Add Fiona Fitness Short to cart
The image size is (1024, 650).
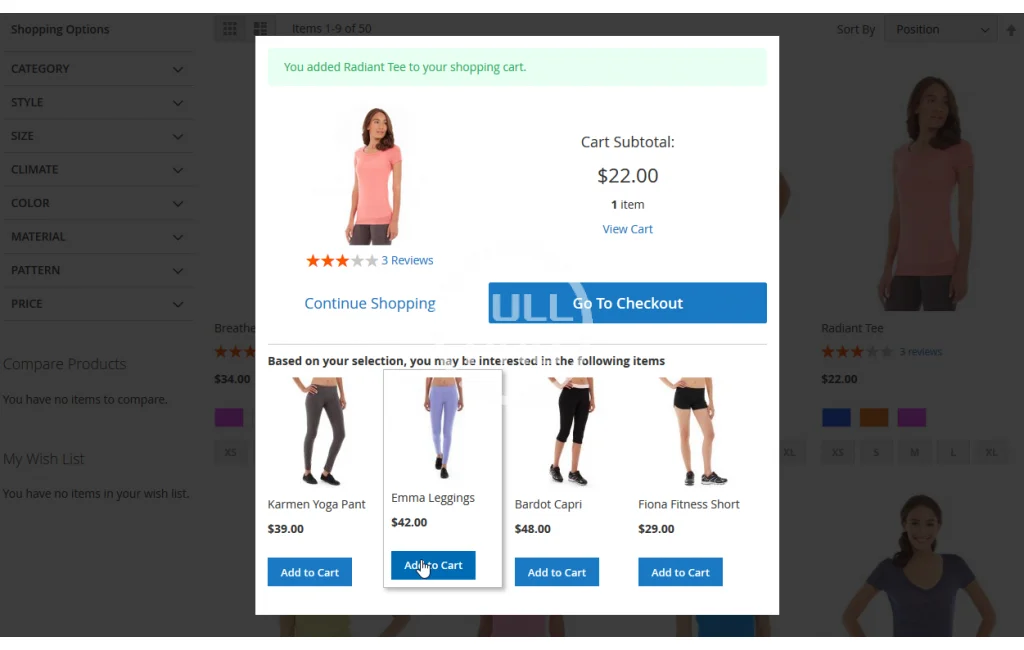coord(680,572)
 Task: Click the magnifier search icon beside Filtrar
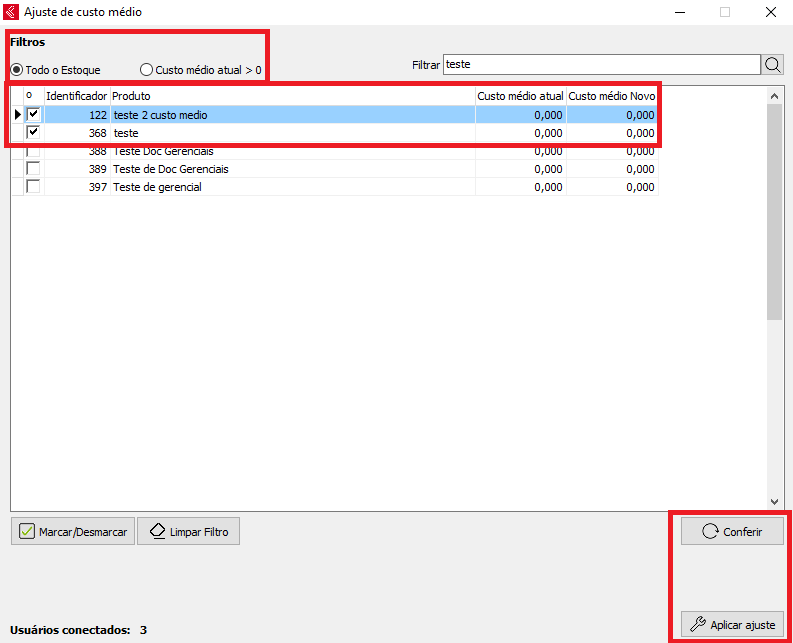[x=773, y=64]
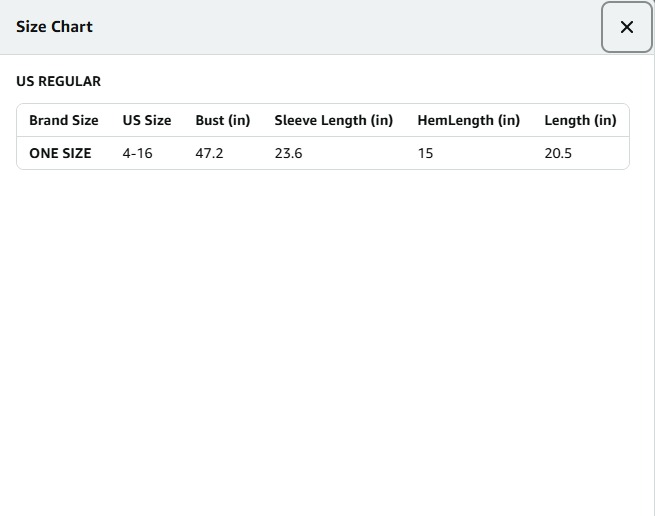The image size is (655, 516).
Task: Click the Size Chart dialog title
Action: (54, 27)
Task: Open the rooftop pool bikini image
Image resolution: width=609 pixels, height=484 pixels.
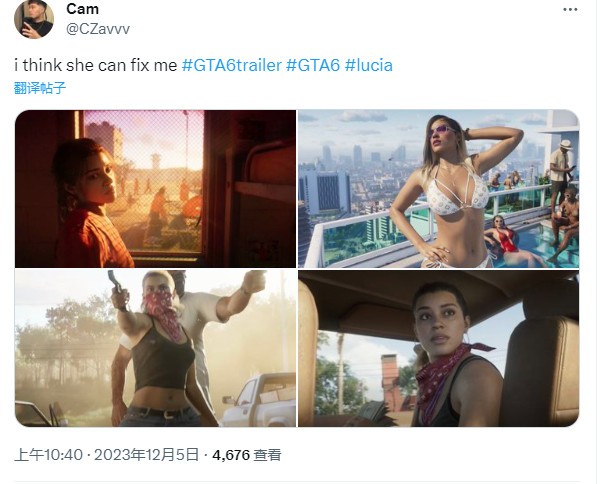Action: 438,189
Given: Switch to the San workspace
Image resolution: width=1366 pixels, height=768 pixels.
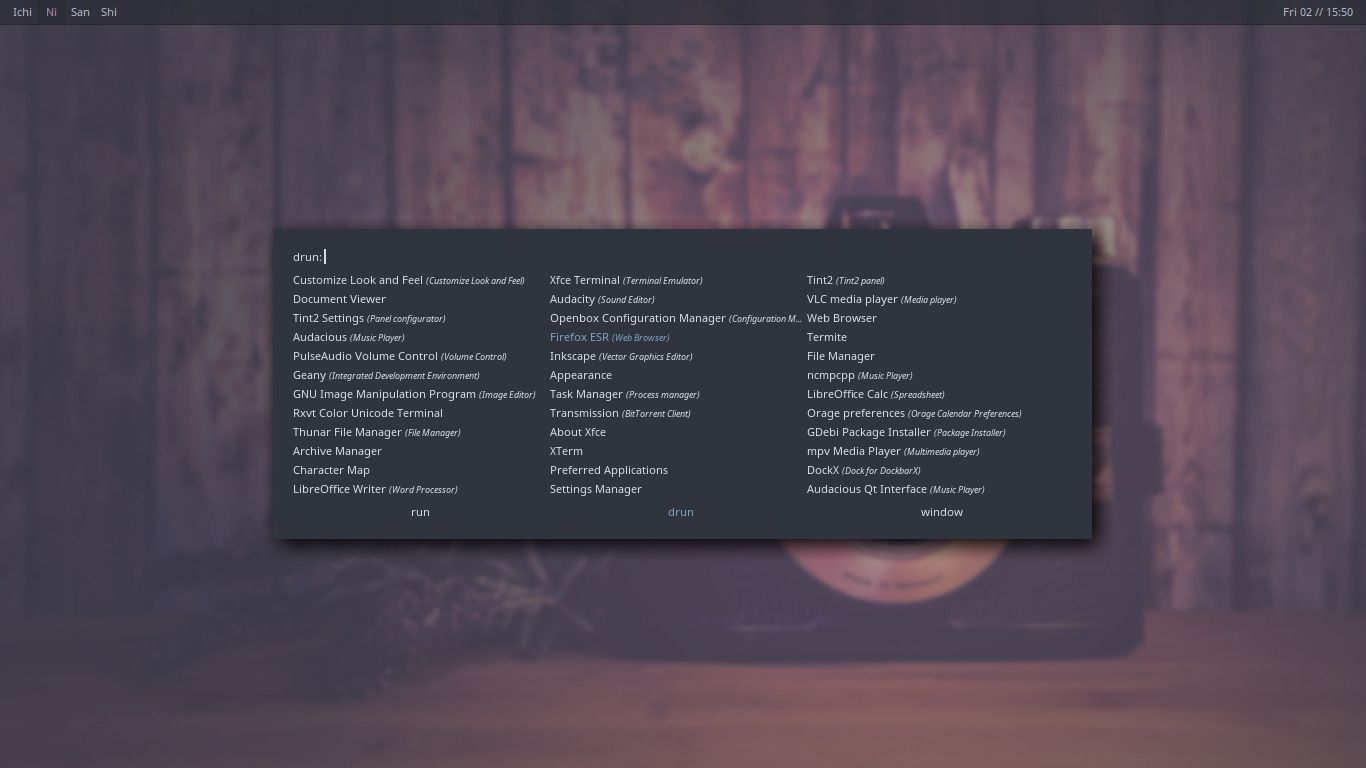Looking at the screenshot, I should [x=80, y=12].
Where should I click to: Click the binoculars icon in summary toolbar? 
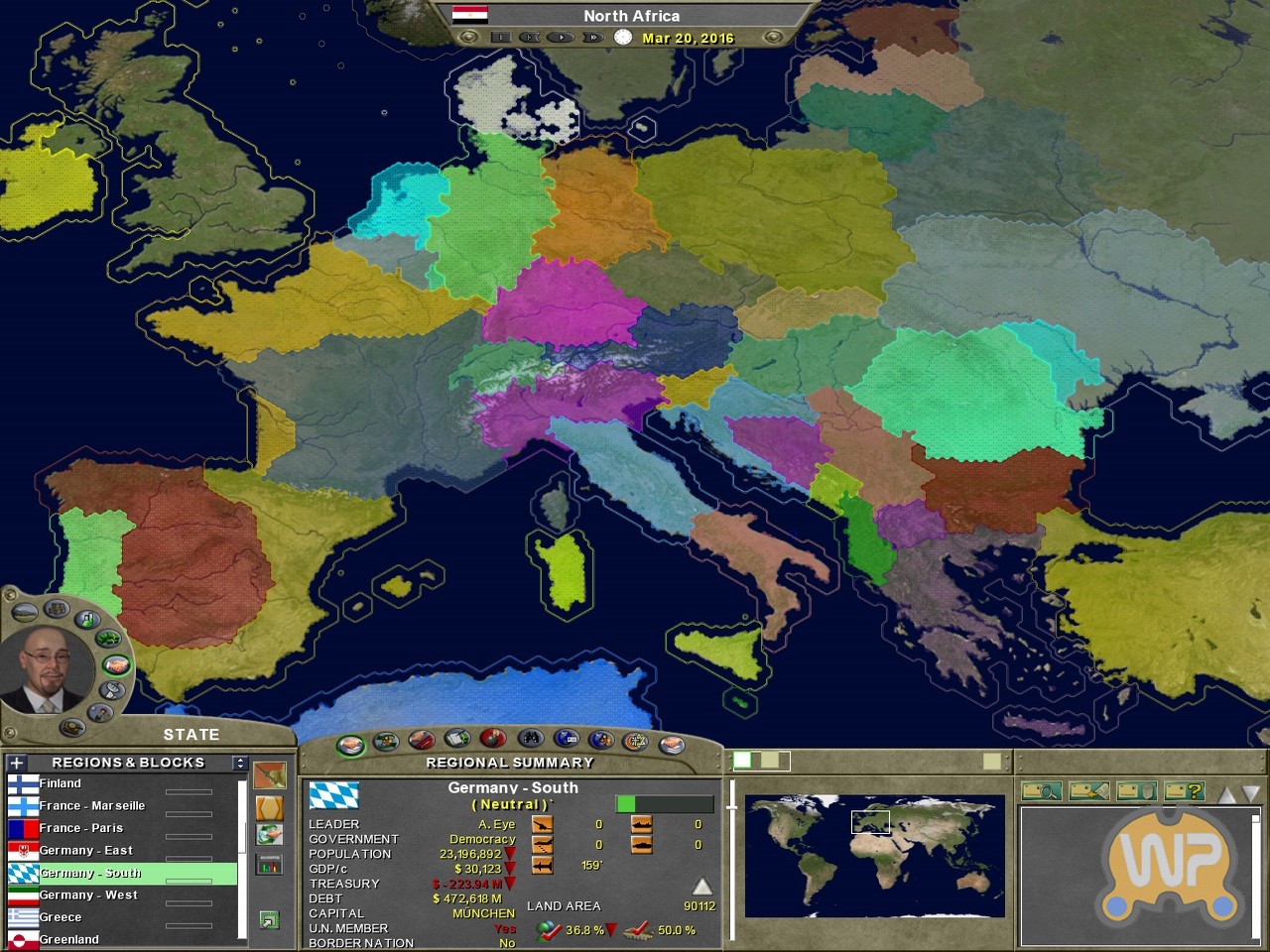(x=530, y=739)
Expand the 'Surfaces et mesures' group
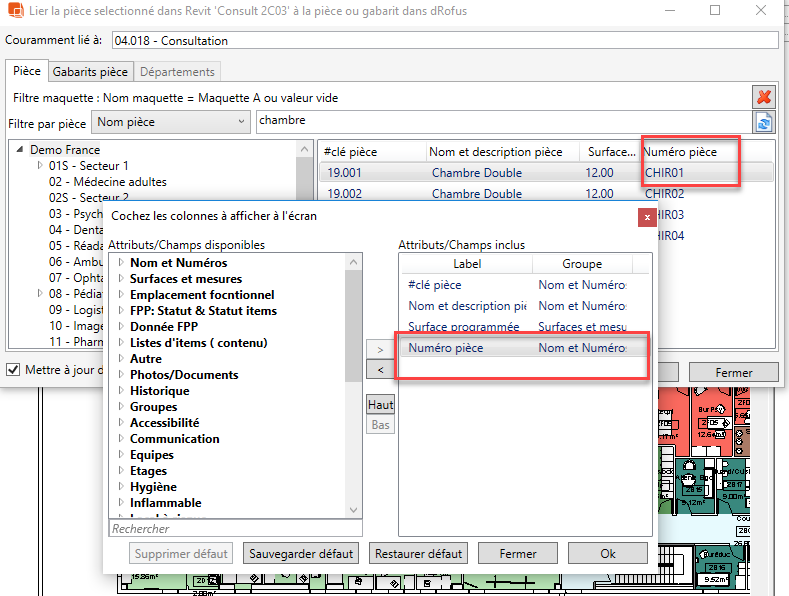Image resolution: width=789 pixels, height=596 pixels. click(121, 279)
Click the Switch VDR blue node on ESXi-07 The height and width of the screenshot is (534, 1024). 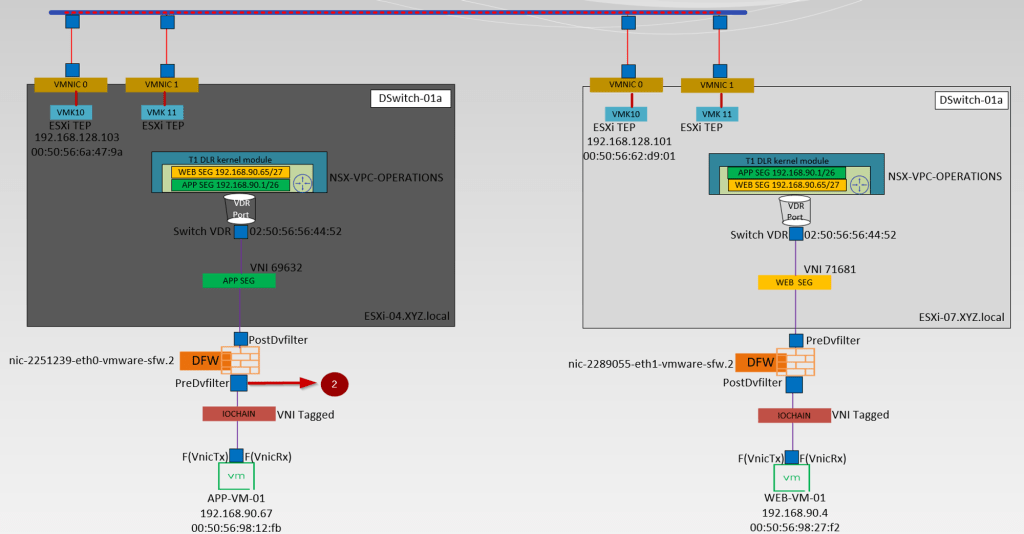(796, 234)
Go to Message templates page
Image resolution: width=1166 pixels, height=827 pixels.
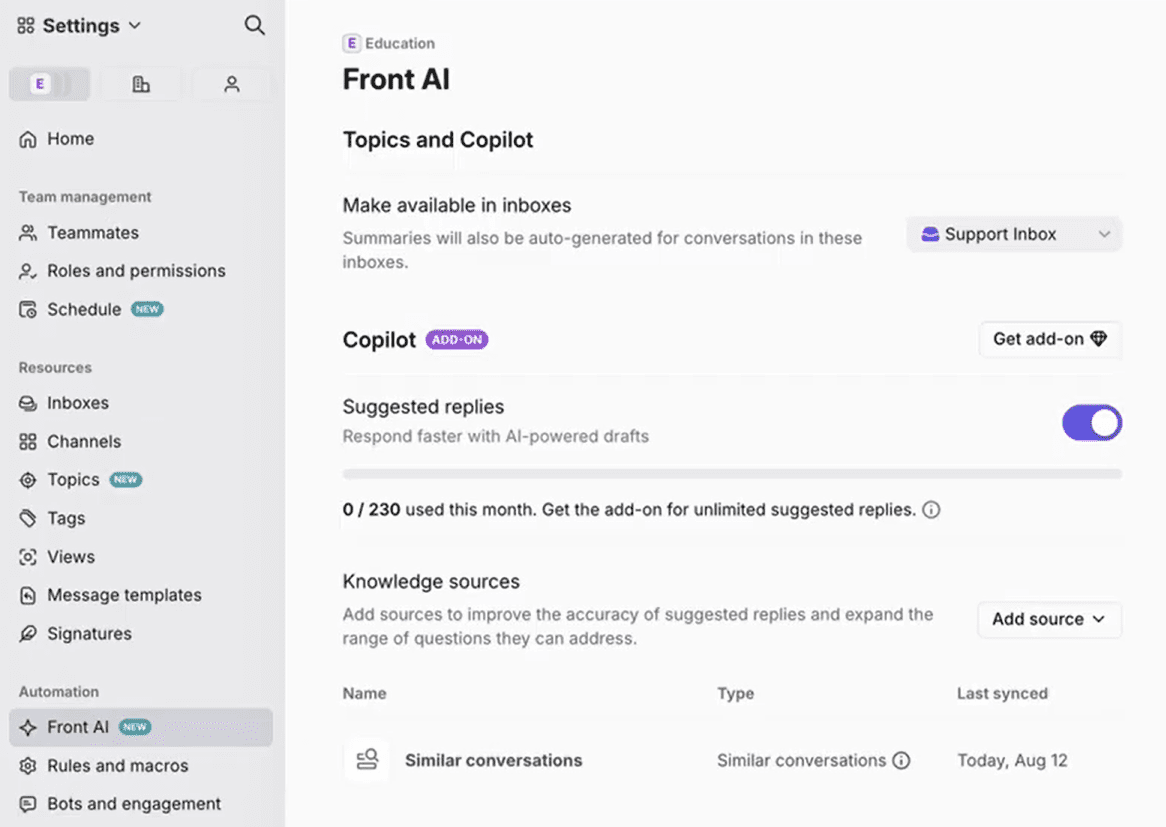(x=124, y=595)
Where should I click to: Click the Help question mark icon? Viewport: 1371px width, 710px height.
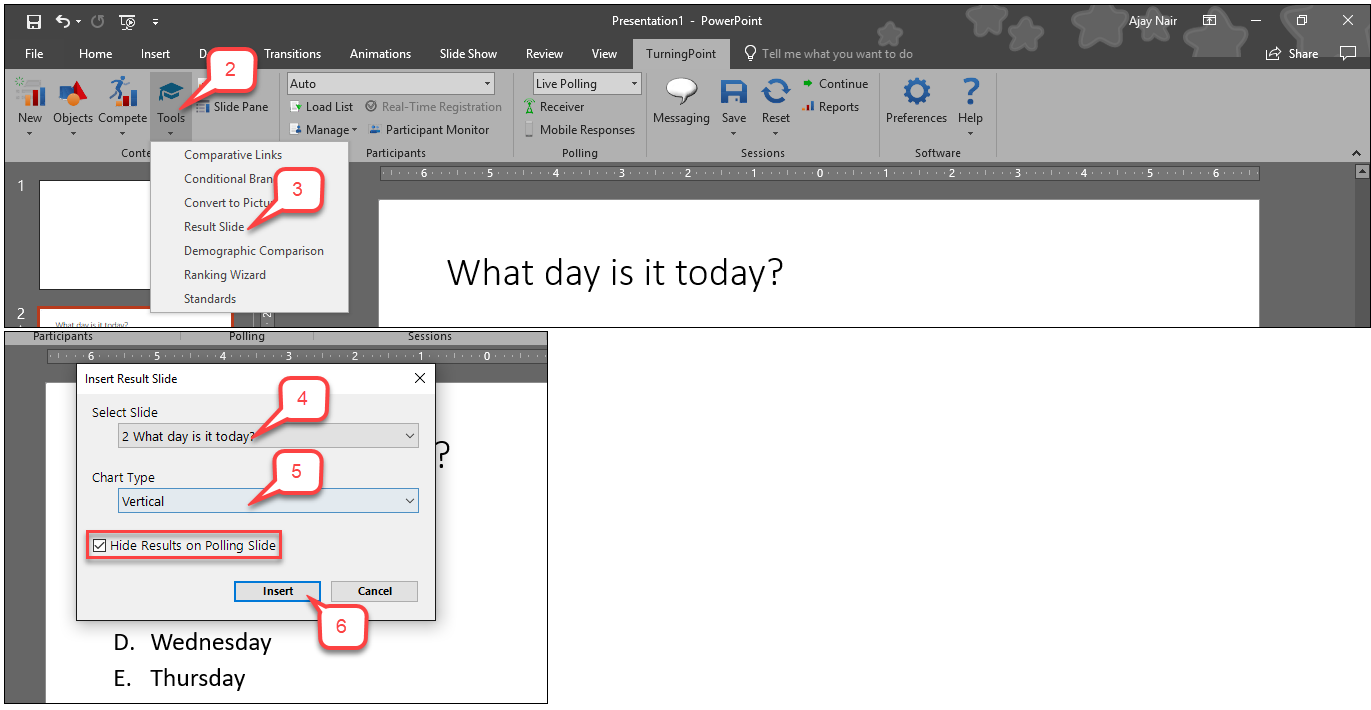pyautogui.click(x=969, y=94)
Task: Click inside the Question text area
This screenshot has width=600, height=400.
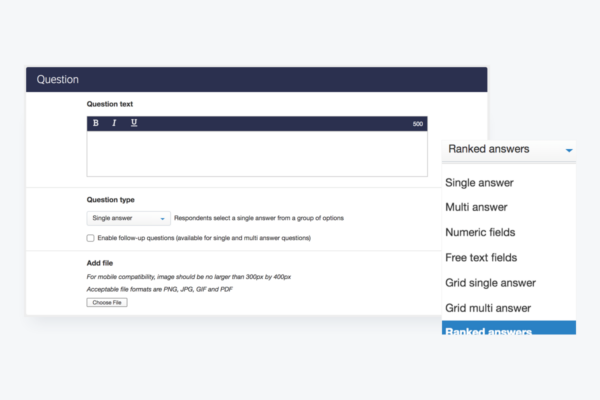Action: point(257,153)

# # # #

■ **Problem**
What are the lines from the one containing "Task: Click inside the Question text area" through the end of the records? Write them out exactly, leaving out the pictures.

■ **Output below**
Task: Click inside the Question text area
This screenshot has width=600, height=400.
Action: point(257,153)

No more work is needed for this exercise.